CBT Can Relieve Chronic Migraines
People who suffer form chronic migraines deal with pain frequently. Migraine can greatly interfere with daily activities. According to the background information provided by the researchers of a new study, over two percent of the adult population suffers from chronic migraine and around 1.75 percent of the adolescent population does as well. Despite the prevalence of migraines in young children, there is no FDA (U.S. Food and Drug Administration) approved intervention treatment for this age group. In the new study, researchers found that cognitive behavioral therapy (CBT) could be an effective form of treatment.
For this study, the team headed by Scott W. Power, Ph.D. from the Cincinnati Children's Hospital Medical Center, recruited 135 participants between the ages of 10 and 17. 79 percent of the adolescents were females and all of them suffered from chronic migraine. Chronic migraine was defined as having 15 or more headache days within a month. The participants also had a PedMIDAS (Pediatric Migraine Disability Score) score of 20 or above. A PedMIDAS score from 0-10 is considered none, a score from 11-30 is mild, a score from 31-50 is moderate and any thing above 50 is severe.
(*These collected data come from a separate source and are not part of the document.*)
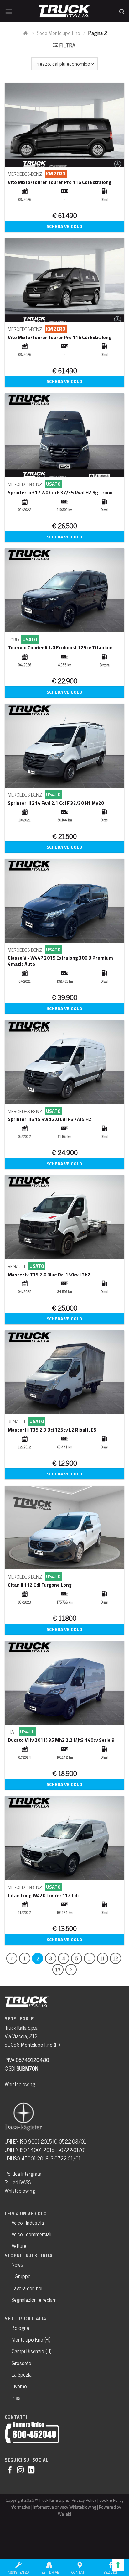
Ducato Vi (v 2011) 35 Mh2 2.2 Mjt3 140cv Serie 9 (61, 1740)
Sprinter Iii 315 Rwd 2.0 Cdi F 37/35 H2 (49, 1119)
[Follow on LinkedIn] (31, 2470)
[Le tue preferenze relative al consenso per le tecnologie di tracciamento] (118, 2565)
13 (57, 1969)
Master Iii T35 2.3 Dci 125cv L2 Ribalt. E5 (52, 1430)
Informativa (20, 2507)
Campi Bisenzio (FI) (31, 2351)
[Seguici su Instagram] (20, 2470)
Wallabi (64, 2514)
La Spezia (22, 2374)
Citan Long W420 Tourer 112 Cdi (43, 1895)
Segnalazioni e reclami (35, 2299)
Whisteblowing (20, 2083)
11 (102, 1958)
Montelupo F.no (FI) (31, 2339)
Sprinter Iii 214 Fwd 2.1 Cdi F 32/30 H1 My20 (56, 803)
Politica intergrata (23, 2173)
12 (115, 1958)
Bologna (20, 2327)
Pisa (16, 2397)
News (17, 2264)
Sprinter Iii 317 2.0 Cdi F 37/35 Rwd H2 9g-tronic (60, 492)
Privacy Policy (84, 2500)
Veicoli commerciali (31, 2234)
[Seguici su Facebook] (10, 2470)
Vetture (19, 2245)
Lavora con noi (27, 2287)
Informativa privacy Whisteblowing (64, 2507)
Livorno (19, 2386)
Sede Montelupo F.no (58, 33)
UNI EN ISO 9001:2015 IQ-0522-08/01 (45, 2141)
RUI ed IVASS (18, 2182)
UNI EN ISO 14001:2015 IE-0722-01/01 (45, 2149)
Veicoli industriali (29, 2222)
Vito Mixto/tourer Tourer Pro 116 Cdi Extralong (59, 182)
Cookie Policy (111, 2500)
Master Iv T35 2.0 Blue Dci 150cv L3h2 (49, 1274)
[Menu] (9, 10)
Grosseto (21, 2362)
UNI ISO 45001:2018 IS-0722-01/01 (43, 2158)
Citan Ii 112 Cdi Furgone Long (40, 1585)
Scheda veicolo (64, 226)
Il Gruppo (21, 2276)
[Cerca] (121, 10)
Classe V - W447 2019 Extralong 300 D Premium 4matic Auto (60, 961)
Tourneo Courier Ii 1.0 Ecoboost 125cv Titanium (60, 647)
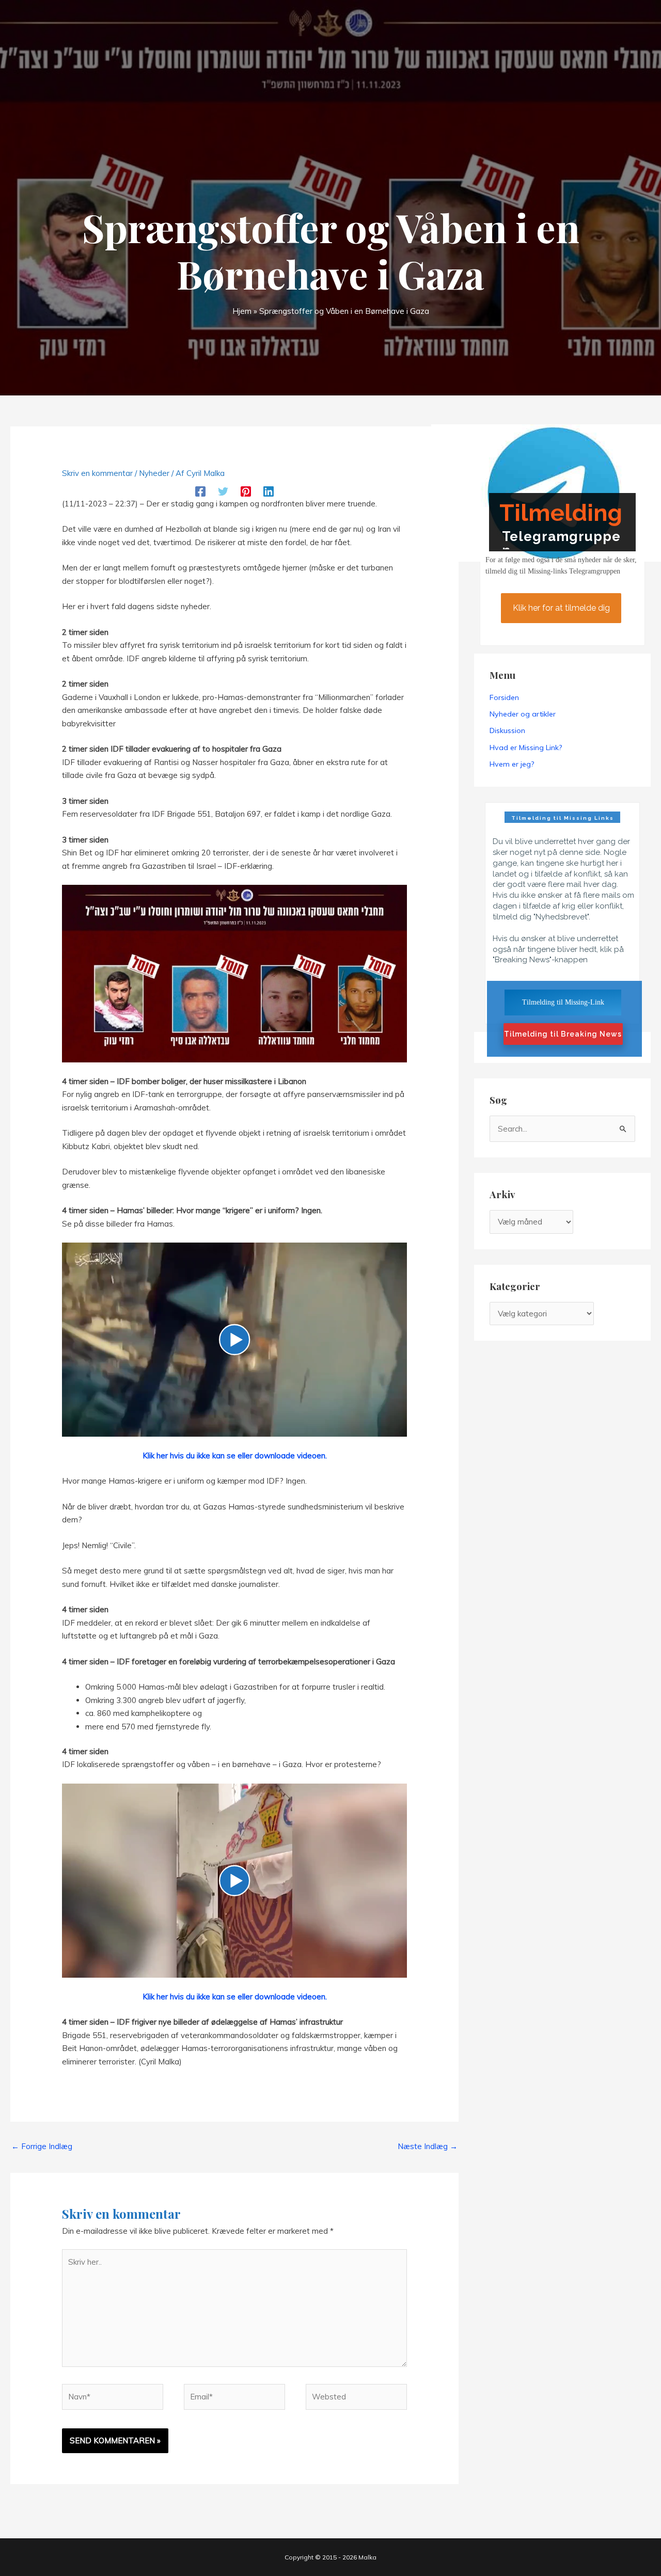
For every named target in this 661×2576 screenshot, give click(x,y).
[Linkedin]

Of the 135 adolescents, 129 completed 20 weeks of follow up and 124 of the participants lasted through the 12-month follow up. 64 of the participants were assigned to the CBT group and the remaining 71 participants enrolled in the headache education group. There was a total of 10 sessions and the groups had equal time and therapist attention. All participants were given the prescription drug, amitriptyline. Follow ups occurred at weeks three, six, nine, and 12 months.
At the start of the study, the average number of headache days was 21 out of 28 days. The average PedMIDAS score was 68 points. Between the pretreatment days and the post-treatment days, the researchers found that people in the CBT group had a reduction of 11.5 headache days. The education group had a reduction of 6.8 headache days. At the 12-month follow up, 86 percent of the CBT group and 69 percent of the education group experienced a 50 percent greater reduction in headache days. The PedMIDAS scores reduced to below 20 for 88 percent of the people in the CBT group and for 76 percent of the people in the education group.
"Now that there is strong evidence for CBT in headache management, it should be routinely offered [to younger people] as a first-line treatment for chronic migraine along with medications and not only as an add-on if medications are not found to be sufficiently effective. Also, CBT should be made more accessible to patients by inclusion as a covered service by health insurance as well as testing of alternate formats of delivery, such as using online or mobile formats, which can be offered as an option if in-person visits are a barrier," the authors wrote according to Medical Xpress.
The study was published in the Journal of the American Medical Association.